• **TEXT SHOWN**

BEGIN

I tried streaming an mp4 video but encountered some issues on the front end. I’m going to continue debugging this so as to be on track with the video streaming component of the web app for next week.
Additionally, I was supposed to assemble the XY axis of the gantry system this week but parts are taking longer than expected to arrive. Thus, I will continue as planned and take a day in the upcoming week to assemble the XY axis of the gantry system.
Team Status Report 2/15
What are the most significant risks that could jeopardize the success of the project? How are these risks being managed? What contingency plans are ready?
The most significant risk we could face right would be a poor design for the z-axis end effector. Currently, we are exploring (and have placed an order for) a couple of suction cup end effector and pressurized mechanisms to enable pick up and drop off. However, going forward, we need to be very careful as we are most likely going to depend on off-the-shelf components and the wait time to have these arrive is longer than we would like. In order to mitigate this risk we are going to place orders for these off-the-shelf parts if we have really thought hard about how these off-the-shelf components will integrated into the end effector. This way we can use our limited time more effectively. The main contingency plan would be to fail back on designing some of vacuum system to pick up and drop off items.
Were any changes made to the existing design of the system (requirements, block diagram, system spec, etc)? Why was this change necessary, what costs does the change incur, and how will these costs be mitigated going forward?
No major changes have been made yet.
Provide an updated schedule if changes have occurred.
No schedule changes have been made.
Part A was written by Alejandro, Part B was written by Teddy, and Part C was written by Ethan.
Part A:
With respect to public safety, SortBot helps in reducing the risk that human sorters take when interacting with trash inside trash processing facilities. Our robot reduces the risks of workers being cut by the trash they’re sorting and being exposed to harmful chemicals that could shorten their lives and livelihoods. Additionally, the reduction of manual labor the workers will have to do would also decrease the risk of musculoskeletal related injuries. On the aspect of welfare, our robot would allow workers to move from doing monotonous skilled labor to being more specialized workers. They would be exposed to less hazardous roles and would have more opportunities to advance their skill sets leading to career growth. Finally, our robot would improve the recycling rates of trash sorting facilities which would allow for a less polluted planet.
Part B:
With respect to social factors, SortBot would be able to help establish recycling in countries not just within, but outside the US. Currently, due to the costly and labor-intensive nature of recycling, many economically weaker countries do not have the infrastructure to implement recycling. However, SortBot will be able to reduce costs associated with recycling, making recycling feasible in the countries which cannot currently afford it.
Part C:
With consideration of economic factors, SortBot is made solely from off-the-shelf components that can easily be assembled together without requiring additional fancy tools or machinery. Most of the complexity of SortBot comes from the custom software in each module, however, this can easily be replicated or made entirely open sourced for people to use. There should be no difficulty in setting up a system to mass produce many SortBots as nothing “weird” is done during its assembly. SortBot is also easily to be distributed to waste management facilitates as none of SortBot’s components require any additional handling and operate for a long time before breakdown. SortBot simply needs a wall outlet. This plug-and-play nature was one of our major design goals with SortBot, both in price and easy installation (needing multiple additions to aid the integration of sort would be expensive).

END

• **SOURCE MATERIAL**
BEGIN

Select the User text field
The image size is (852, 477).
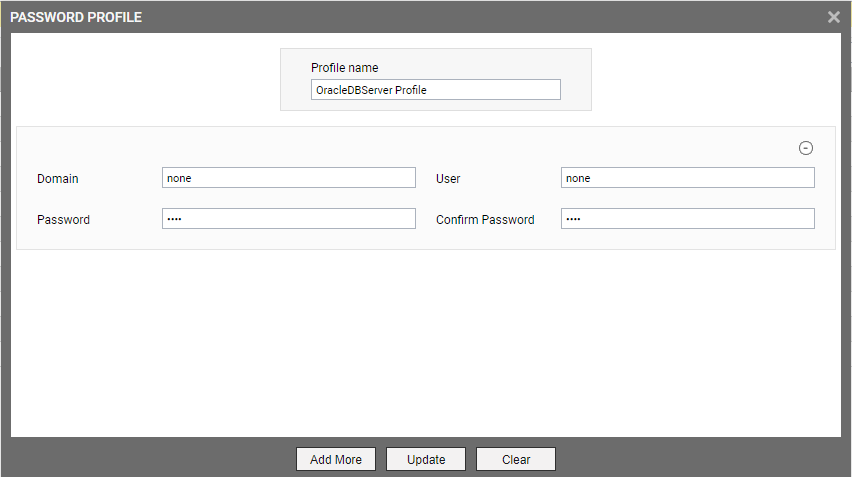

END

• **TASK DETAILS**
From the SortBot status report above, quote word for word the part that opens with "Team Status Report" and closes with "plans are ready?".

• **IN RESPONSE**
Team Status Report 2/15
What are the most significant risks that could jeopardize the success of the project? How are these risks being managed? What contingency plans are ready?